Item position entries

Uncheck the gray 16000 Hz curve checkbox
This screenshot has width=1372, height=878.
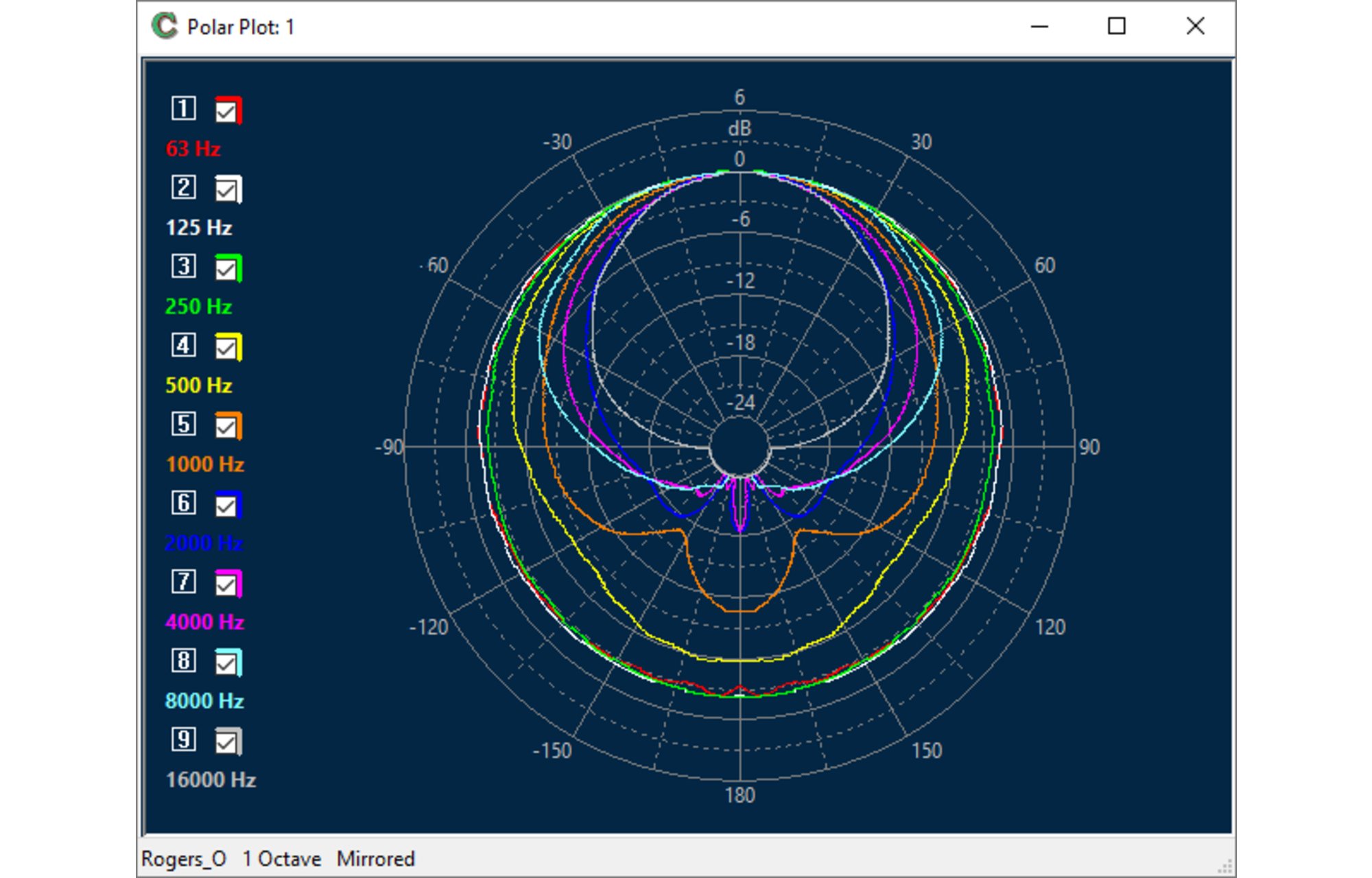point(227,741)
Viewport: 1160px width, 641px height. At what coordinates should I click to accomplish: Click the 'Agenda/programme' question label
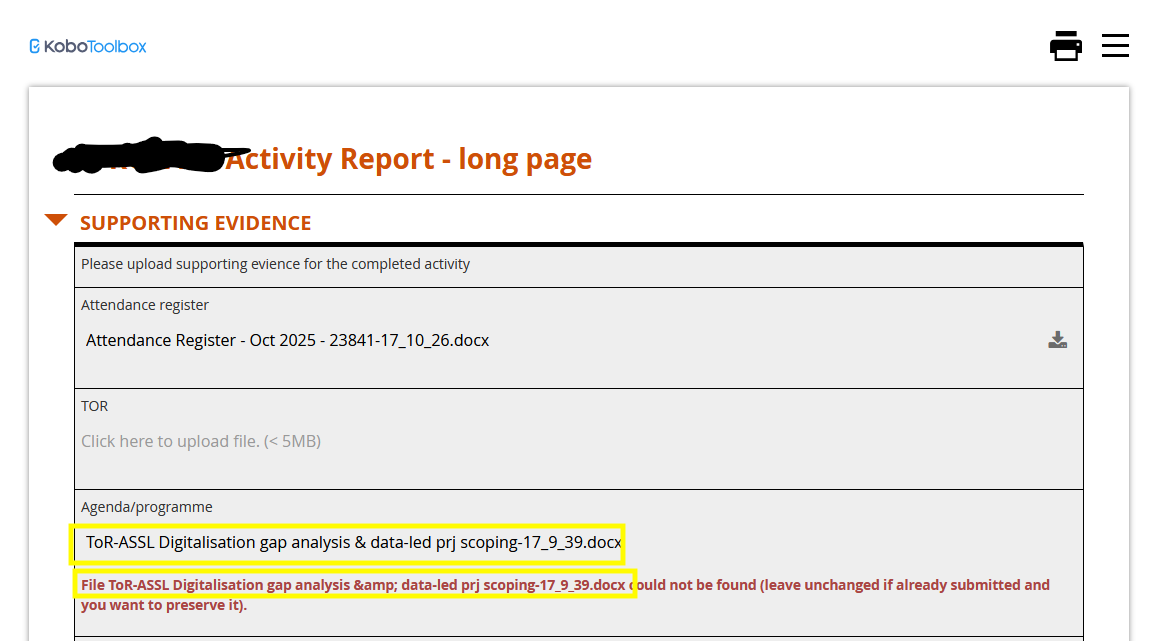coord(147,507)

• Task details: Please repeat every entry above word for word, leaving the pictures out of your answer.

• Expected output:
Uncheck the gray 16000 Hz curve checkbox
This screenshot has width=1372, height=878.
point(227,741)
Viewport: 1160px width, 641px height. At what coordinates should I click to accomplish: Click the 'Agenda/programme' question label
coord(147,507)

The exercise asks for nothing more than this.